Welcome to the very first Tell Your Tale Tuesday! Thank you all for your wonderful emails. I loved hearing from you and I hope that more of you will share in the future. It doesn't matter how many times you email or submit anything...there is no limit. I want to hear anything and everything you have to say. Even if you only have a question, I'd be happy to answer.

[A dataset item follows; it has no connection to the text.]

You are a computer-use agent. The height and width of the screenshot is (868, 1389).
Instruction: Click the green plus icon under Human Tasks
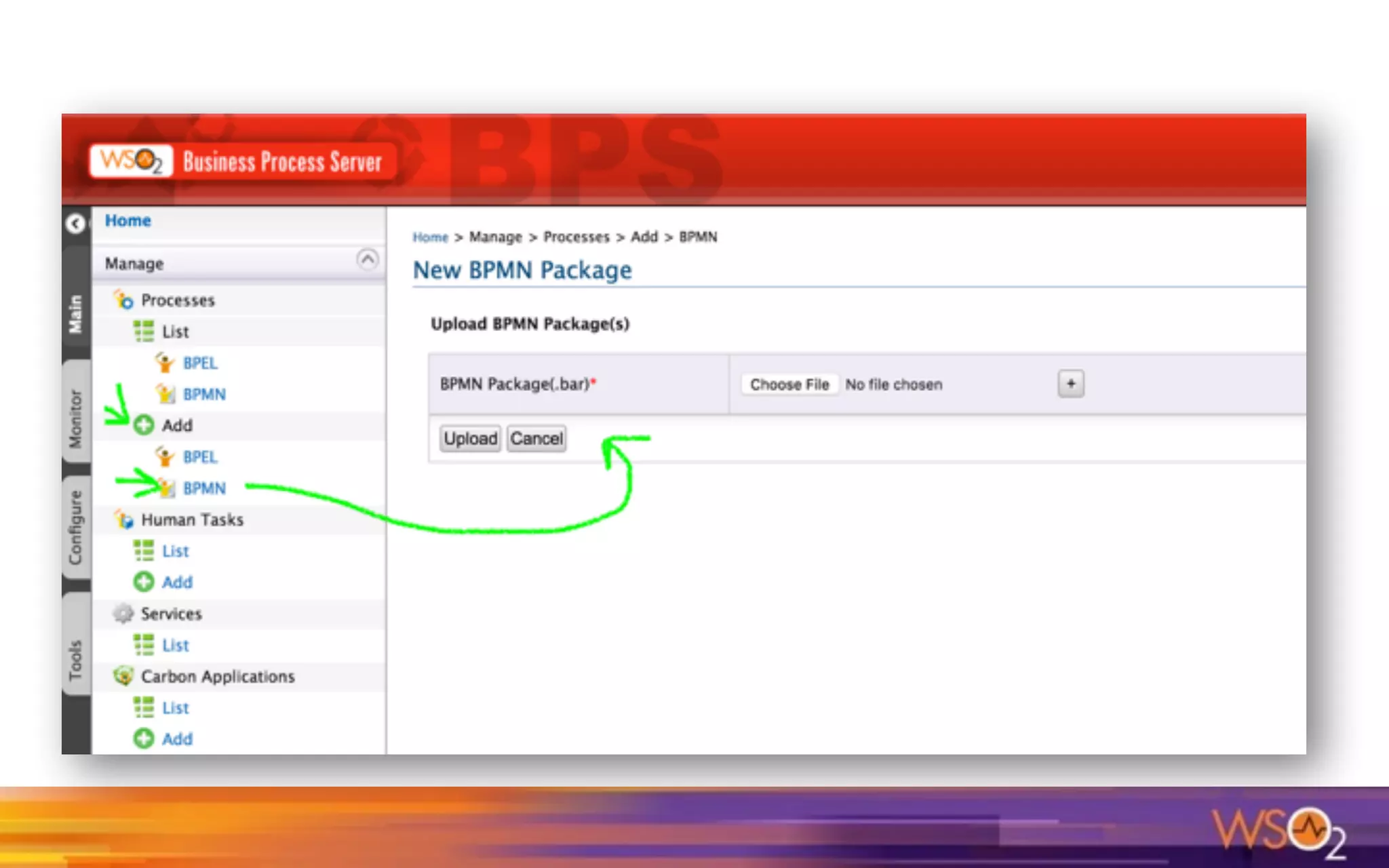tap(144, 582)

This week, I received some wonderful poems...
Darling Downer by Tabetha
The pigeons cant fly with broken wings
My sinful greed for other things
Has led me to this double life
Smoke filled rooms
Stable+Simple Lives
Can't escape myself
Take me away to the unfamiliar
A moment
Where the sun is wet
The rain is dry
One moment less to live
One moment more to die
I need the stars
I need the night sky
I need the moon
I need you tonight
I love Tabetha's poem, because it is written with such heart and simplicity. She boldly states what she was feeling. In speaking to herself openly and honestly, she addresses a variety of things. She writes of life, escape, and need. Tabetha, I'm so glad you shared this with me (and all of us). I hope if you ever have anything else to share, ask, or tell, that you will do so. Your poem was the first one I received and I was delighted to read it and ponder it. Thank you, Tabetha!
***
the way it was by Sarah
I wish
I were back at your uncle's house at the end of the oak alley
The only one the Yankees didn't burn
Wisteria twining
Swimming in the creek, gasping at the chill
Sleeping on the porch
(Everything on the porch)
Joggling boards and hominy and bonfires
Hammocks and hunting dogs
I wish
For sweet tea and icy lemonade in mason jars
Fried green tomatoes and okra
Seersucker and white linen
Redbud blooming
Watching you dig a barbecue pit
Your mama's biscuits light as feathers
Barefooting
Capture the flag and horseshoes as the sun dips down
I wish
I could have my fortune told again in Jackson Square
Drink hot thick black chicory coffee with you
At midnight, just getting started
Air so heavy it settles on my skin
Creole tomatoes and duck gumbo and sleepy gators
Knowing what I wanted
Walking along a levee
Not being afraid
I wish
For Abita Purple Haze
Crawfish and corn and potatoes
Spread out on the Times-Pic
The streetcar clattering by
Kissing tourists for beads
Music everywhere
Dey all ax'd for you
I wish
For dirt roads
And red sandstone
Peaches still warm from the sun
Mint juleps and straw hats
Cotton bolls and Sundrop
Old Master every day
The way magnolias fill the air
And knowing who I was
I wish I'd done some things differently
Taken more chances
Lingered longer
Paid more attention
Worried less
About what I didn't have
And understanding what I had
Sarah's poem makes me feel good inside; it reaches down deep to get at all those pleasant memories. It has a distinct feeling of nostalgia and self-affirming daily happenings. What's more, this poem has a subtle and beautiful undertone of self-love. Though it's looking back on "the way it was," Sarah's poem shows that what once was is not forgotten...and in fact, is remembered with happiness. Though things may have changed into less beautiful times, the promise of feeling good is still there, because she felt it once. Thanks for sharing this, Sarah. I enjoyed it so much. Though your wonderful poem looks back on happier times with a sense of sadness in your "I wish" refrain, it's clear you have a positive attitude and a love for life. I hope you'll share again if the feeling moves you. I'd enjoy hearing from you in any sense.
***
I hope everyone is having a wonderful week so far. Start sending in your words, thoughts, writings, poems, questions, comments, stories, etc. for next Tuesday! I'd love to hear from you!
Arielle
2 comments:
The poems are so beautiful and inspiring, and so are your words about them, Arielle! Thank you for sharing all this here! You are so eloquent and have an amazing talent with rhetoric... as well as helping others to shine by bringing out their inner gem!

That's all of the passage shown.